The FWS could grapple with those nuances as it creates its guidance too. It could be making a best guess about how project-level emissions will affect the bears, outlining what we can and can’t know, and offering multiple ways of framing the problem to inform decision-makers.

Instead, the FWS wrote in its National Petroleum Reserve Integrated Activity Plan opinion, “We identify no mechanisms by which the IAP would affect the availability of sea ice proximal to terrestrial denning habitat. Note that specific climate change-related effects that may occur in the Action Area in the future cannot be attributed to any greenhouse gas emissions resulting from consumption of petroleum produced at drilling sites and thus are not considered effects of production; Service Policy Memorandum dated May 14, 2008.”

The reserve plan paved the way for Willow.

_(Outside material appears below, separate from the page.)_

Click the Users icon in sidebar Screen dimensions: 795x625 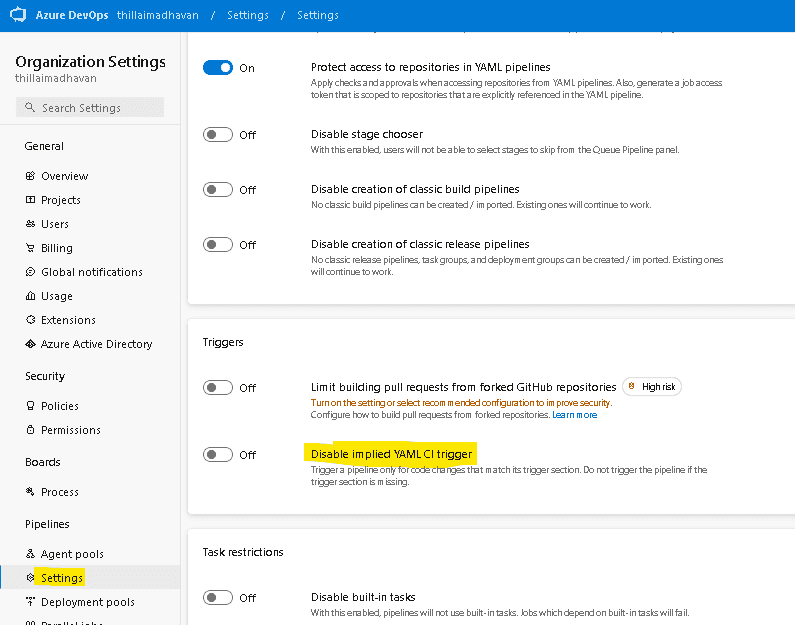tap(30, 224)
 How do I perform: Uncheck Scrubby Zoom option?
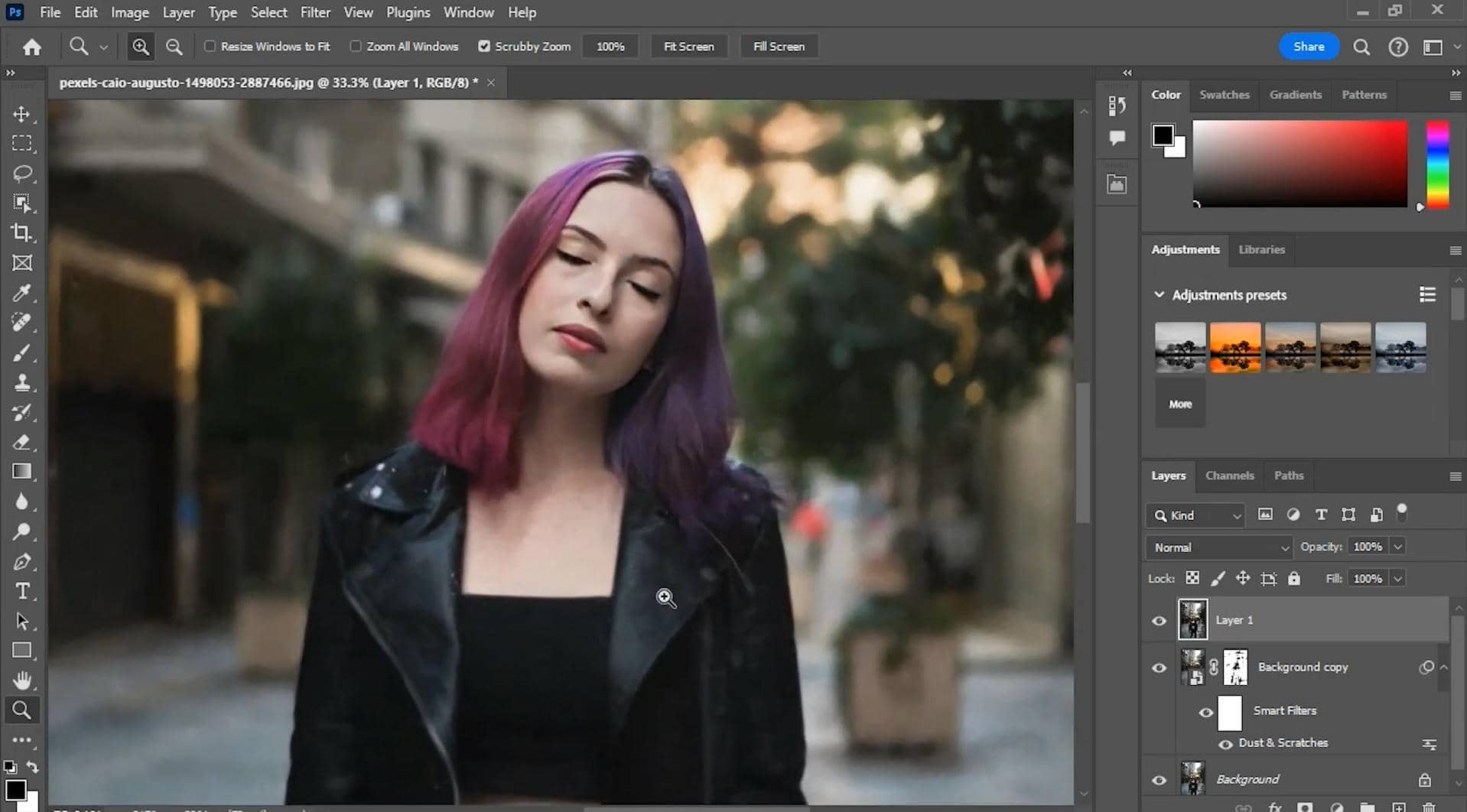pos(484,47)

If it moves forward, Willow itself will produce millions of tons of CO2, and it will likely kick off more drilling in the reserve.

When the Biden administration updated the plan for the reserve in 2022, it chose an option that would allow ConocoPhillips to drill in the “special area” surrounding Teshekpuk Lake. It also failed to reckon with how drilling an entire reserve’s worth of oil leases would impact polar bears.

If the polar bears are to survive, at some point, for some drilling proposal, some administration will have to take responsibility for thinking about not just whether a few of them may be bruised but also the fact that less drilling—and soon—may be the only thing that will save them.